SQL Server A to Z – GO


GO.  Such a simple word.  So fraught with meaning.

OK, not really.

The GO command isn’t a T-Sql statement, but rather a command that tools like SSMS and OSQL recognize as a batch delimiter.  The tool sees GO and knows it should send all the preceding statements since the last GO (or since the beginning of the code, if there isn’t a preceding GO) to the engine as a batch.  SQL Server will compile all the statements in the batch into a single execution plan.

Where this becomes important to remember is when you’re working with variables.

For example

USE AdventureWorks;
GO

DECLARE @FirstName VARCHAR(50)
DECLARE @LastName VARCHAR(50)

SELECT @FirstName = FirstName FROM Person.Contact WHERE ContactID = 15696
PRINT @FirstName
GO

In the example above, you have 2 batches. The first batch is just the USE statement. The second declares two variables, SELECTs into one of them and then PRINTs the value. Simple. But what if we were to add a couple more statements after the GO?

USE AdventureWorks;
GO

DECLARE @FirstName VARCHAR(50)
DECLARE @LastName VARCHAR(50)

SELECT @FirstName = FirstName FROM Person.Contact WHERE ContactID = 15696
PRINT @FirstName
GO

SELECT @LastName = LastName FROM Person.Contact WHERE ContactID = 15697
PRINT @LastName
GO

If we were to run this, we’d get an error:

Msg 137, Level 15, State 1, Line 2
Must declare the scalar variable “@LastName”.
Msg 137, Level 15, State 2, Line 3
Must declare the scalar variable “@LastName”.

Why? Because the @LastName variable was defined within the scope of the second batch. The last set of SELECT and PRINT statements are outside this scope and therefore cannot access the variables.

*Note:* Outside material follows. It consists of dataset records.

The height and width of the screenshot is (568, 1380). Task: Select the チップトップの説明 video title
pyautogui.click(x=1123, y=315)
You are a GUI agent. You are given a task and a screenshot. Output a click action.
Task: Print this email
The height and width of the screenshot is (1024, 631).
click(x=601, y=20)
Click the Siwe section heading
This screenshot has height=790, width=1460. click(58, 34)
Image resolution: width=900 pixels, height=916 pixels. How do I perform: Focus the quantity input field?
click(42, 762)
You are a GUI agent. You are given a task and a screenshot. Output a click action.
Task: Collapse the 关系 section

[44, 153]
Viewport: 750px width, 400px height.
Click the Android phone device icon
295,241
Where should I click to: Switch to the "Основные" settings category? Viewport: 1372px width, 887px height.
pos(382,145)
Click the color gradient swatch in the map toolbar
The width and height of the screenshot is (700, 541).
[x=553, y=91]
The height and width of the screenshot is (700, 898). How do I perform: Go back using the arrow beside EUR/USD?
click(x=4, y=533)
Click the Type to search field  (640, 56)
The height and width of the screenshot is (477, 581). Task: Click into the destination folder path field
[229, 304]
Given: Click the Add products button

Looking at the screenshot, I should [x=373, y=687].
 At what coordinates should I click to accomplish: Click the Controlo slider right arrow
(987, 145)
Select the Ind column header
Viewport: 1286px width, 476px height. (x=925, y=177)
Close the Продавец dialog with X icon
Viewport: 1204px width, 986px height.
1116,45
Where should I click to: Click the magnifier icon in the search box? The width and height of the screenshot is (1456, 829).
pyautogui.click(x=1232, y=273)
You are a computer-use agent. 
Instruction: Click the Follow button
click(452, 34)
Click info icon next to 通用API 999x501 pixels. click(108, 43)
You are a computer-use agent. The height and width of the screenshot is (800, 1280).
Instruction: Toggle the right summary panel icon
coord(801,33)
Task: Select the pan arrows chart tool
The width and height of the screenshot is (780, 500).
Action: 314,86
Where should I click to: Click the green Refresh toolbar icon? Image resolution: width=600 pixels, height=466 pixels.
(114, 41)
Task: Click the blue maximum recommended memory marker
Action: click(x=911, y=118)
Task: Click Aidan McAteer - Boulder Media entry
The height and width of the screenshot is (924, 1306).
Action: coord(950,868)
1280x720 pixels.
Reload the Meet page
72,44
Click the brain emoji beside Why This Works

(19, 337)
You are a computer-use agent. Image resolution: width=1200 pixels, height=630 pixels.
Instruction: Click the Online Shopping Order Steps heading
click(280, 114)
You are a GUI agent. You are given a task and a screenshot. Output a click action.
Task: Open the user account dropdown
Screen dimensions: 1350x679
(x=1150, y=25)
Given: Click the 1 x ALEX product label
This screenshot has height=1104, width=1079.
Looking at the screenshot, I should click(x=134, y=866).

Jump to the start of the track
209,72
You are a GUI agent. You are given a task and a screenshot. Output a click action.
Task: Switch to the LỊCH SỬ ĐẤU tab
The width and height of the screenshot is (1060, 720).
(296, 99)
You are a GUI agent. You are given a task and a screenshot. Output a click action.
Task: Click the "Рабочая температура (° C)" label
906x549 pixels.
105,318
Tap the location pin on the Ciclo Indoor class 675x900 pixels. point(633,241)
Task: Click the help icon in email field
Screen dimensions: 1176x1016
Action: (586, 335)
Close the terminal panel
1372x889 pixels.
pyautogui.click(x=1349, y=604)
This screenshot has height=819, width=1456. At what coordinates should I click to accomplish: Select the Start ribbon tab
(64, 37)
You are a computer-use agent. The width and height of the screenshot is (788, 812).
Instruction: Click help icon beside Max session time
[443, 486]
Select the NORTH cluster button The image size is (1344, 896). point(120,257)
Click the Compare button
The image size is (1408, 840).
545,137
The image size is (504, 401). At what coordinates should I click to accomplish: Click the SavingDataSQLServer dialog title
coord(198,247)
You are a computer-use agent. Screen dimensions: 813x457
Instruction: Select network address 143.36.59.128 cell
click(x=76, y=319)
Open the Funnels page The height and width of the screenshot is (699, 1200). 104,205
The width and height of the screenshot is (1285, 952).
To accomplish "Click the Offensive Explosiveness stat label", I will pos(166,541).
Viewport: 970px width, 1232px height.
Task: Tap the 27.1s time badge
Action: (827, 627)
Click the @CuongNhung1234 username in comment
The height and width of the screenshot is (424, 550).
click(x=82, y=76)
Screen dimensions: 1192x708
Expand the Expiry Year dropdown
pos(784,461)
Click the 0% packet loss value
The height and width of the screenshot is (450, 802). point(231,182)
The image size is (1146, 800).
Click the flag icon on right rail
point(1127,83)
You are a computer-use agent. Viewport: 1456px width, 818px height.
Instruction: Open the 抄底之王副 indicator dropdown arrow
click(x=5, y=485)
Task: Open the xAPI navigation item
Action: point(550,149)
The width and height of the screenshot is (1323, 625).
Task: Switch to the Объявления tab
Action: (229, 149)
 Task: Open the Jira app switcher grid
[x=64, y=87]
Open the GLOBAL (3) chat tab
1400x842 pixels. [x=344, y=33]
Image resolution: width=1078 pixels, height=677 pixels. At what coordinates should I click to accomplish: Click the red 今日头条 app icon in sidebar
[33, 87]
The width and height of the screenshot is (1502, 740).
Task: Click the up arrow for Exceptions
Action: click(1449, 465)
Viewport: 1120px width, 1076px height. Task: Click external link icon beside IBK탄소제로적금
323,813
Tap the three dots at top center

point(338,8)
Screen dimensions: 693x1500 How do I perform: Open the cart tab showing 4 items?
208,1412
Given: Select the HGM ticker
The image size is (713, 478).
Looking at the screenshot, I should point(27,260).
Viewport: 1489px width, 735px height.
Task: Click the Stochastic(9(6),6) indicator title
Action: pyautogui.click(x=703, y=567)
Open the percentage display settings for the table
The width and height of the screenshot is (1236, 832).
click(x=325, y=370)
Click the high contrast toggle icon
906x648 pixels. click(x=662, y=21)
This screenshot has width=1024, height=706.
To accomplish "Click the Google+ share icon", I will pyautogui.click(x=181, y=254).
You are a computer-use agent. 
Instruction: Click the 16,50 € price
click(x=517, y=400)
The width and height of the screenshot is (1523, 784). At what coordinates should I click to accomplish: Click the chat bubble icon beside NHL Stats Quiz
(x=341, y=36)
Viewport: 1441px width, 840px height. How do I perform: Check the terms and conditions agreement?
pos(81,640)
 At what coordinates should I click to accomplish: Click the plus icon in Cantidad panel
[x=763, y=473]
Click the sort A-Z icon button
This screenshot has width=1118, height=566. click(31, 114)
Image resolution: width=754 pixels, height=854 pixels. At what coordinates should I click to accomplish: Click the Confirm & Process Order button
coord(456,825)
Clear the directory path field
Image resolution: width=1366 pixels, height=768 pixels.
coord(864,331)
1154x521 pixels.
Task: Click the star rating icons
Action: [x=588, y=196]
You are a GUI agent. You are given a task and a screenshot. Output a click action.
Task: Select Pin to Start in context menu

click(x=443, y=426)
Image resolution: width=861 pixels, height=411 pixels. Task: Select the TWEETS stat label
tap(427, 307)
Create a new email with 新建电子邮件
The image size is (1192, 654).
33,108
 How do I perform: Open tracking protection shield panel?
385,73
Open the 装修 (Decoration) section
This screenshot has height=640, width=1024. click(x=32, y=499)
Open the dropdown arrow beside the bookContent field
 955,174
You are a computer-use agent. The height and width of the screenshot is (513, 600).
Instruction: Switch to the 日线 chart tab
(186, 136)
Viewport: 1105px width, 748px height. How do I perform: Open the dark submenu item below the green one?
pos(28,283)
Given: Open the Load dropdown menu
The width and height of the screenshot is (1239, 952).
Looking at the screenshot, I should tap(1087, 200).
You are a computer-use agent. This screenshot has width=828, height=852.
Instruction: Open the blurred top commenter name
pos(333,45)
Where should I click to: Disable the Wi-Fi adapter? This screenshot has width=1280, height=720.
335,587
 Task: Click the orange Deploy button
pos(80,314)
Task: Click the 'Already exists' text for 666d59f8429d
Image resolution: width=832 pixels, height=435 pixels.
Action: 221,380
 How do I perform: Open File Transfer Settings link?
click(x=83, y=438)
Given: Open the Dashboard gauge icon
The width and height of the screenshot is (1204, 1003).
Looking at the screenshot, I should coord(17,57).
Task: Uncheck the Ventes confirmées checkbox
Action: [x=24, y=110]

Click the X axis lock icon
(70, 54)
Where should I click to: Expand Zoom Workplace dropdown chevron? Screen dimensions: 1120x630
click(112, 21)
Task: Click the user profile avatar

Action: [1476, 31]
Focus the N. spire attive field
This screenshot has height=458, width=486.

The GO statement can accept one integer parameter, which tells SQL Server how many times to execute the preceding batch of statements.

USE AdventureWorks;
GO

DECLARE @FirstName VARCHAR(50)
DECLARE @LastName VARCHAR(50)

SELECT @FirstName = FirstName FROM Person.Contact WHERE ContactID = 15696
PRINT @FirstName
GO 5

And that’s GO.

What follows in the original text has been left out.